The Sparse Hausdorff Moment Problem, with Application to Topic Models
This addresses a fundamental problem in statistical learning for applications like topic modeling, but it is incremental as it improves upon existing algorithms in terms of runtime while maintaining similar sample complexity.
The paper tackles the problem of identifying a sparse probability distribution from its noisy moments, which is equivalent to learning a mixture model from iid binary variables, with applications to topic models. It presents an algorithm that achieves sample complexity exponential in k but with improved runtime of O(k^{2+o(1)}) arithmetic operations, compared to previous methods with worse runtime or sample complexity.
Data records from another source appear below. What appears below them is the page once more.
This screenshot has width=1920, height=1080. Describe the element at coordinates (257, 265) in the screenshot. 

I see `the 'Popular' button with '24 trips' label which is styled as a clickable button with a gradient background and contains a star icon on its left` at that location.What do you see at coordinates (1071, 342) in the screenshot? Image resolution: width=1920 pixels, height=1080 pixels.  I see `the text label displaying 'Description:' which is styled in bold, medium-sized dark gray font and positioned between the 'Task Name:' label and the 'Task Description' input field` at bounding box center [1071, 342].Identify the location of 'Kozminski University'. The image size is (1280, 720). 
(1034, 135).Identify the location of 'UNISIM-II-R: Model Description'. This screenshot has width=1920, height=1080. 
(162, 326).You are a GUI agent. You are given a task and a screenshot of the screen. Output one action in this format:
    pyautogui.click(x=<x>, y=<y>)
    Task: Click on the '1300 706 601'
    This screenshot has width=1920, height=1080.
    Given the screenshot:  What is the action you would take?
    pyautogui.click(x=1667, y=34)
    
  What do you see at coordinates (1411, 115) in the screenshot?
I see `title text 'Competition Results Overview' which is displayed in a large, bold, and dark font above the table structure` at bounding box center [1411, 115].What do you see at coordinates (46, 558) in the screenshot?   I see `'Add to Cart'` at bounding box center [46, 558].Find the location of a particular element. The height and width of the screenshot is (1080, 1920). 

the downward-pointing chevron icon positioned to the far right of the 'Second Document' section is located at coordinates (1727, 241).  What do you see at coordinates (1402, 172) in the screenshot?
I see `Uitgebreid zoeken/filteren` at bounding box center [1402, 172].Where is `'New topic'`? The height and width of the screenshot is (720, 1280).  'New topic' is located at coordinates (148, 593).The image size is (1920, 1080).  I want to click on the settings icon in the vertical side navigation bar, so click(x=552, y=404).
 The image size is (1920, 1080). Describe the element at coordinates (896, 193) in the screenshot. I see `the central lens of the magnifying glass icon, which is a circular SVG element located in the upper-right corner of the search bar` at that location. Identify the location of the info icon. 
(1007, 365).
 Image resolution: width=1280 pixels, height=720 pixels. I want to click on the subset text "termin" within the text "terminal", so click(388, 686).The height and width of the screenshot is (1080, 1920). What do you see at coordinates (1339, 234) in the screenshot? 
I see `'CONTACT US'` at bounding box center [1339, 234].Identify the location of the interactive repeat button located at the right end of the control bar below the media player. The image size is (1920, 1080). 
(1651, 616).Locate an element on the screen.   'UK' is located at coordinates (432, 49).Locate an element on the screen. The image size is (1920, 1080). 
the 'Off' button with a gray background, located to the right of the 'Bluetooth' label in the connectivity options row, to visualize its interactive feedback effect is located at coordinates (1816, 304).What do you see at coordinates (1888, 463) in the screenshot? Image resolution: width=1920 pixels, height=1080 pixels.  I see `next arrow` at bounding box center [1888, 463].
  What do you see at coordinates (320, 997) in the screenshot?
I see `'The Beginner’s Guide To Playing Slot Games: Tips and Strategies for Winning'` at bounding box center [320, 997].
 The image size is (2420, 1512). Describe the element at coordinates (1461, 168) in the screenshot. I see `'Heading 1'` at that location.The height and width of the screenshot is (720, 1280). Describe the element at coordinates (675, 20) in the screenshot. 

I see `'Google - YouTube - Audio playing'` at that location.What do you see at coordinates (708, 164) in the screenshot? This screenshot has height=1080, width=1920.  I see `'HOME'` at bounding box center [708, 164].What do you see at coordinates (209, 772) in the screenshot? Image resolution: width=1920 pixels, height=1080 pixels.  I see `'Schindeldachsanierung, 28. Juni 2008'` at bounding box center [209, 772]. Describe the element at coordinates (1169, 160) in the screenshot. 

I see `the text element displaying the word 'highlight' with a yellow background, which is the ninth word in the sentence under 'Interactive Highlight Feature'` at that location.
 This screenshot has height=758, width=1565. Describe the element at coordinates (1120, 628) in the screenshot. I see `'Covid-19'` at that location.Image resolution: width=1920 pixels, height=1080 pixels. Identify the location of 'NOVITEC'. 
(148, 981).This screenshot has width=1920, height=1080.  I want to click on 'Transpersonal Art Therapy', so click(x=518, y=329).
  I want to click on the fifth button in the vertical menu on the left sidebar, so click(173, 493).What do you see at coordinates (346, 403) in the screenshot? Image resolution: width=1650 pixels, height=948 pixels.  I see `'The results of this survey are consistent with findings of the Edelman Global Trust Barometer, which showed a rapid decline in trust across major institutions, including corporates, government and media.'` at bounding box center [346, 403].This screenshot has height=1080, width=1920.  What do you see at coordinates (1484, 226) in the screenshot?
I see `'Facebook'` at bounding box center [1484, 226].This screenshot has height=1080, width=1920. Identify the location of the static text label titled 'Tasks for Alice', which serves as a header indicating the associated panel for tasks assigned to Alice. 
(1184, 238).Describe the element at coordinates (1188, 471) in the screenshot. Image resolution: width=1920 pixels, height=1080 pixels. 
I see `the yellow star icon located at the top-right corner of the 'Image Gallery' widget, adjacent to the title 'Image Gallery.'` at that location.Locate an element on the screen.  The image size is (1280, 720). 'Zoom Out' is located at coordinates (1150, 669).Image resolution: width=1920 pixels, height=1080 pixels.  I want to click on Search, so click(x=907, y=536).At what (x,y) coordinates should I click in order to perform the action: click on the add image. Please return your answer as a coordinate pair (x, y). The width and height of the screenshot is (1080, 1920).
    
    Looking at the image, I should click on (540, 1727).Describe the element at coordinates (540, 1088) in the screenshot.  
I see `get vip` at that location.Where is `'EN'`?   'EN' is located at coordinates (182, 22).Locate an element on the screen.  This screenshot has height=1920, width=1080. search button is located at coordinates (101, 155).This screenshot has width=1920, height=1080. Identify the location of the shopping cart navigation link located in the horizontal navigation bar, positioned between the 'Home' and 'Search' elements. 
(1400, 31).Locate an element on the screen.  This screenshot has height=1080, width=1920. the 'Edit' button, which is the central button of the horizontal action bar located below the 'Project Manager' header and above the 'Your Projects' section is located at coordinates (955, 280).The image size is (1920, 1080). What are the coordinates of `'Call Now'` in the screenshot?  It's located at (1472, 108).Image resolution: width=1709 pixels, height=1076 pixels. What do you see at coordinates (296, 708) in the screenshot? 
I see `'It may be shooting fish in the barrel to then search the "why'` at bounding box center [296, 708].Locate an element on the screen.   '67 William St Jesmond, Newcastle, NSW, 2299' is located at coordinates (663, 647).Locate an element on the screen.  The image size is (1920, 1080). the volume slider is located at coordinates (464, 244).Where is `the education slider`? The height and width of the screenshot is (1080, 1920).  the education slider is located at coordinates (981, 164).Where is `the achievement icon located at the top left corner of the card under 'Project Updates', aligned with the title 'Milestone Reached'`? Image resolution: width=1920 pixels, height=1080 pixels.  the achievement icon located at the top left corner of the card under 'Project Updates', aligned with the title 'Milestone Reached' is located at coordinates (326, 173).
We consider the problem of identifying, from its first $m$ noisy moments, a probability distribution on $[0,1]$ of support $k<\infty$. This is equivalent to the problem of learning a distribution on $m$ observable binary random variables $X_1,X_2,\dots,X_m$ that are iid conditional on a hidden random variable $U$ taking values in $\{1,2,\dots,k\}$. Our focus is on accomplishing this with $m=2k$, which is the minimum $m$ for which verifying that the source is a $k$-mixture is possible (even with exact statistics). This problem, so simply stated, is quite useful: e.g., by a known reduction, any algorithm for it lifts to an algorithm for learning pure topic models. We give an algorithm for identifying a $k$-mixture using samples of $m=2k$ iid binary random variables using a sample of size $\left(1/w_{\min}\right)^2 \cdot\left(1/ζ\right)^{O(k)}$ and post-sampling runtime of only $O(k^{2+o(1)})$ arithmetic operations. Here $w_{\min}$ is the minimum probability of an outcome of $U$, and $ζ$ is the minimum separation between the distinct success probabilities of the $X_i$s. Stated in terms of the moment problem, it suffices to know the moments to additive accuracy $w_{\min}\cdotζ^{O(k)}$. It is known that the sample complexity of any solution to the identification problem must be at least exponential in $k$. Previous results demonstrated either worse sample complexity and worse $O(k^c)$ runtime for some $c$ substantially larger than $2$, or similar sample complexity and much worse $k^{O(k^2)}$ runtime.